Nicholas Tomsick

Personal information
- Born: 26 February 1991 (age 35) Denver, Colorado
- Nationality: American / Croatian
- Listed height: 188 cm (6 ft 2 in)
- Listed weight: 86 kg (190 lb)

Career information
- High school: Broomfield (Broomfield, Colorado); Chaparral (Scottsdale, Arizona);
- College: North Platte CC (2010–2012); Fort Lewis (2012–2014);
- Playing career: 2014–present
- Position: Point guard

Career history
- 2014–2015: BBG Herford
- 2016–2017: KK Zabok
- 2017: Plymouth Raiders
- 2018: KK Vrijednosnice Osijek
- 2018–2019: Þór Þorlákshöfn
- 2019–2020: Stjarnan
- 2020–2021: Tindastóll
- 2021: KB Prishtina
- 2022: Olomoucko Prostejov
- 2022–2024: Kortrijk Spurs
- 2024: Donar Groningen
- 2024: Caledonia Gladiators
- 2024: Abejas de León
- 2024–2025: Þór Þorlákshöfn
- 2025: Abejas de León
- 2025: Gambusinos de Fresnillo
- 2025–2026: Caballeros de Culiacán

Career highlights
- Icelandic Cup (2020); Icelandic Super Cup (2019); Úrvalsdeild assist leader (2019); TDM1 winner (2023);

= Nikolas Tomsick =

American-Croatian basketball player (born 1991)
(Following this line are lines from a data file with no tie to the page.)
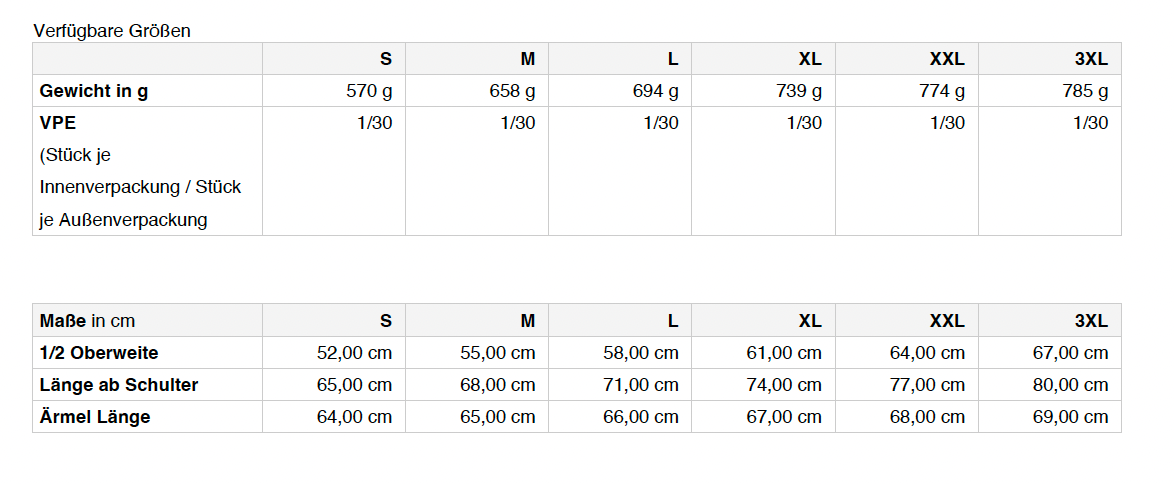Viewport: 1174px width, 484px height.
Task: Select the "1/2 Oberweite" row label
Action: (x=99, y=353)
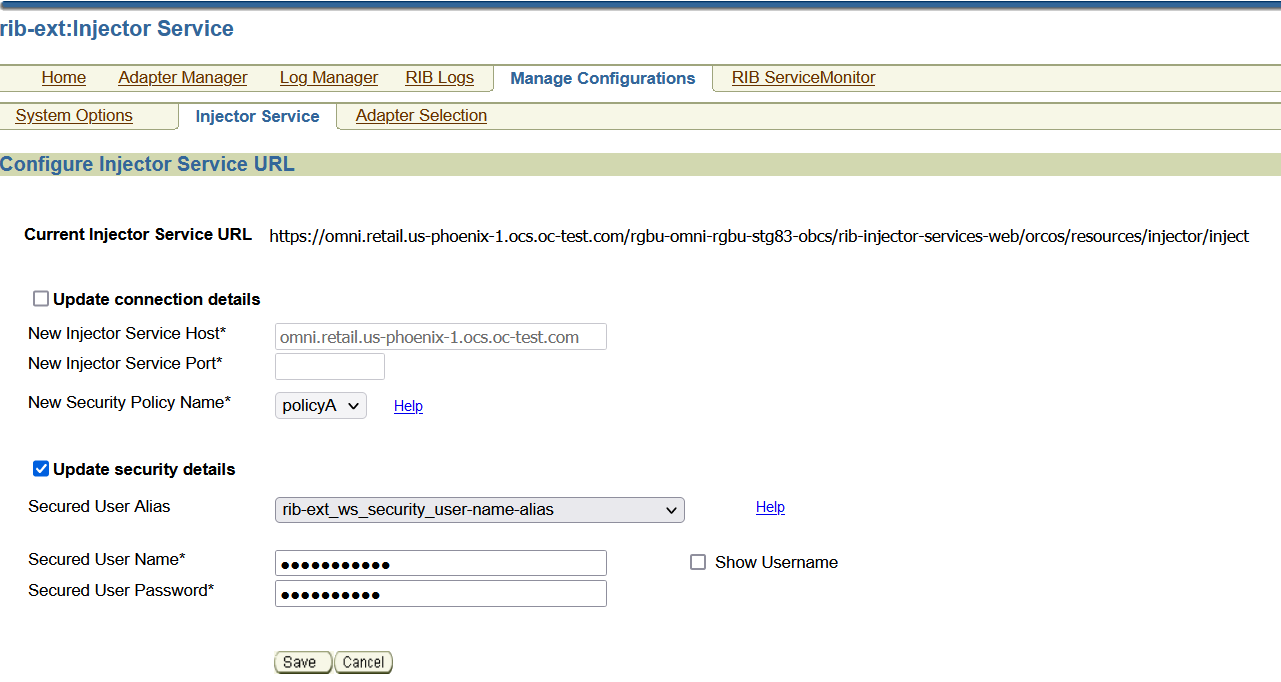The image size is (1281, 682).
Task: Expand the Secured User Alias dropdown
Action: 479,510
Nicholas Tomsick (born 26 February 1991) is an American-Croatian professional basketball player. In 2019, he led the Icelandic Úrvalsdeild karla in assists while playing for Þór Þorlákshöfn. He became well known for his clutch performances in close games in the Úrvalsdeild, hitting several game winning shots at the buzzer for both Þór and Stjarnan.

==College career==
Tomsick played two seasons at North Platte Community College from 2010 to 2012. As a sophomore he led the NJCAA Region 9 and ranked third in the nation in scoring at 22.3 points per game and was named to the All-conference first team and All-NJCAA Region IX Tournament Team. In 2012, he transferred to Fort Lewis where he averaged 17.3 points in 57 games from 2012 to 2014.

==Professional career==
After starting his professional career in Germany with BBG Herford, Tomsick went on to play for KK Zabok, Plymouth Raiders and KK Vrijednosnice Osijek before signing with Þór Þorlákshöfn in the Úrvalsdeild karla in July 2018.

On 15 November 2018, Tomsick scored 41 points and made 8 three point shots, including a game winning buzzer beater, against Breiðablik. On 3 February 2019, Tomsick scored the game winning three point shot against ÍR.
Regarded as one of the best players in the league during the regular season, he averaged 22.9 points and led the league, tied with Ægir Steinarsson, with 7.5 assists per game. During the playoffs, he was a big catalyst in Þór's unexpected advance to the semi-finals where the team bowed out against eventual champions KR.

In July 2019, Tomsick signed with Stjarnan. Stjarnan opened the 2019–20 season with a 89–77 win against reigning champions KR in the annual Icelandic Super Cup where Tomsick posted 13 points and 6 assists. On 1 November, he scored a game winning buzzer beater against Njarðvík, giving Stjarnan 78–76 victory. On 20 November, Tomsick scored 44 points, include the game winning three pointer at the buzzer, in a 101–104 victory against Þór Akureyri. Tomsick, who battled illness during the game and threw up on the sideline during half-time, made 11 out of 17 three point shots during the game. On 15 February 2020, Tomsick scored 19 points in Stjarnan's 75–89 win against Grindavík in the Icelandic Cup finals. For the season he averaged a team leading 20.1 points along with 5.1 assists.

On 14 April 2020, Tomsick signed with Tindastóll, meeting his former Þór Þorlákshöfn coach Baldur Þór Ragnarsson.

In 2022, Tomsick signed with Kortrijk Spurs. In May 2023, he helped the club win the second tier Top Division Men One.

In December 2024, Tomsick returned to the Úrvalsdeild karla and signed back with Þór Þorlákshöfn.